La realtà è invece forse un’altra: la Banca d’Italia ha comprato BTp soprattutto dagli investitori italiani, e questi hanno usato i soldi “freschi di stampa” ricevuti da Via Nazionale per comprare titoli all’estero. Sono insomma gli italiani i primi a credere poco nel proprio Paese. La pensa così Fabio Balboni, economista di Hsbc: «I soldi del Qe sono stati usati dagli italiani per comprare titoli all’estero», osserva. E sono sempre i numeri a farlo intendere. Negli ultimi due anni gli italiani hanno acquistato (al netto delle vendite) fondi esteri per 132 miliardi. Le banche italiane hanno aumentato i titoli esteri in portafoglio di 31 miliardi. Gli altri investitori domestici (sono catalogati così dalla Bce) hanno aumentato i bond internazionali in portafoglio di 57 miliardi. Per contro gli investitori esteri hanno diminuito le obbligazioni di banche italiane di 29 miliardi.
Le ragioni della fuga
Se ci si chiede come mai gli italiani investano sempre più all’estero, i motivi possono essere molti. L’aumento molto evidente del passivo di Target 2 negli ultimi due mesi può essere legato all’incertezza sul referendum costituzionale. Qualcuno - come Dor - ritiene che la sfiducia parta dall’anemica crescita economica.
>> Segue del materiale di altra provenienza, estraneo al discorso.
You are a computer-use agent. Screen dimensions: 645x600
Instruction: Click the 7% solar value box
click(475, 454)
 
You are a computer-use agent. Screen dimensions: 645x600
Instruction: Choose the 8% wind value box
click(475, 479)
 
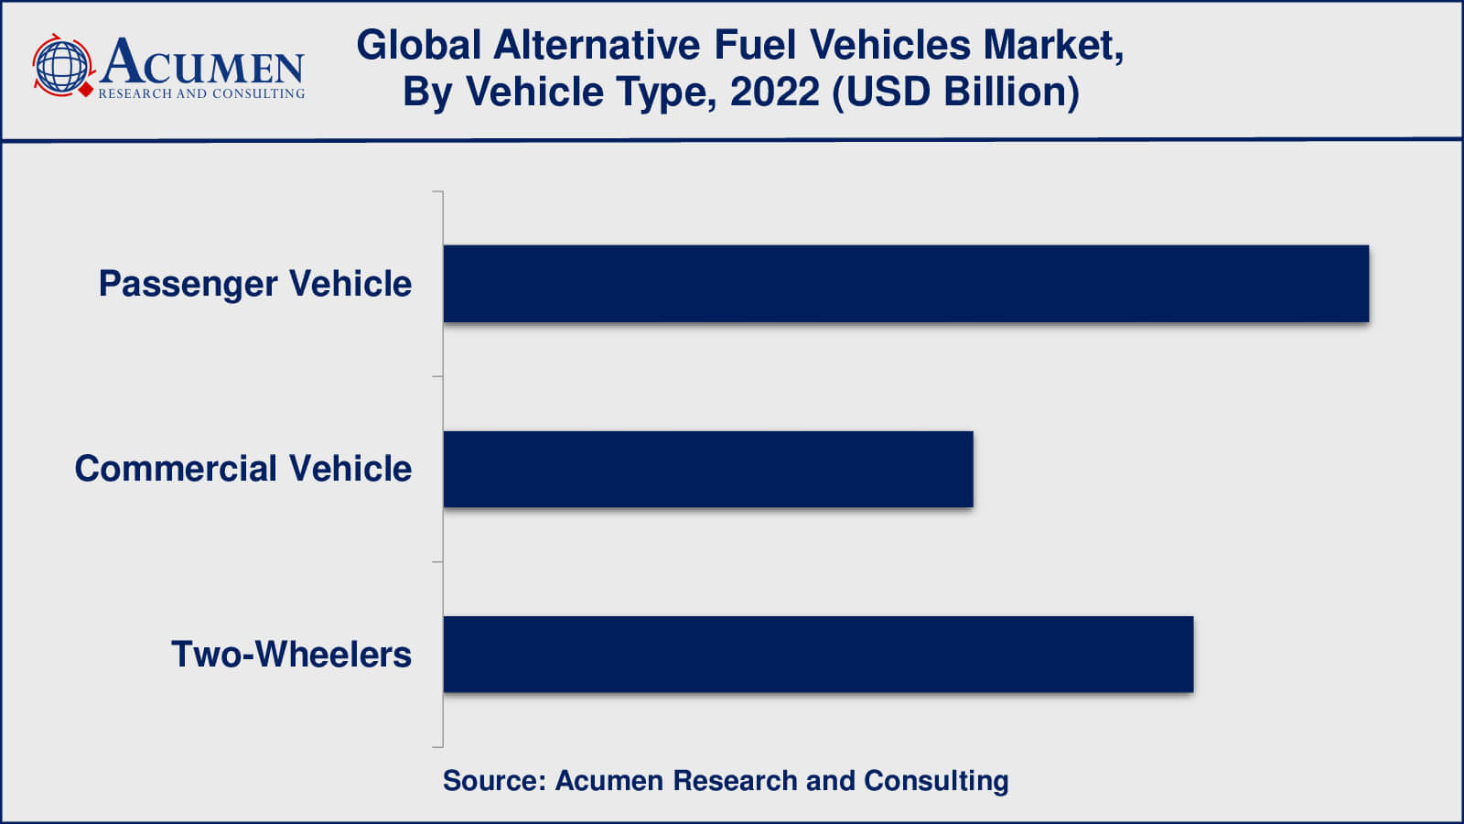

Le banche italiane ultimamente stanno riducendo i titoli di Stato in bilancio (tra luglio e agosto ne hanno venduti per 12 miliardi secondo i dati Bankitalia) forse anche per timore di novità regolamentari che penalizzino in futuro chi detiene troppi titoli di Stato. I motivi possono essere tanti. E si mischiano, certamente, alle ragioni tecniche. O, forse, a quelle legate ai trend di mercato. Sta di fatto che i soldi della Bce, invece di stare nei Paesi che più ne avrebbero bisogno, finiscono sempre dove non servono: in Germania e nei Paesi più forti. «Segno - sostiene Balboni - che il Qe non funziona come dovrebbe».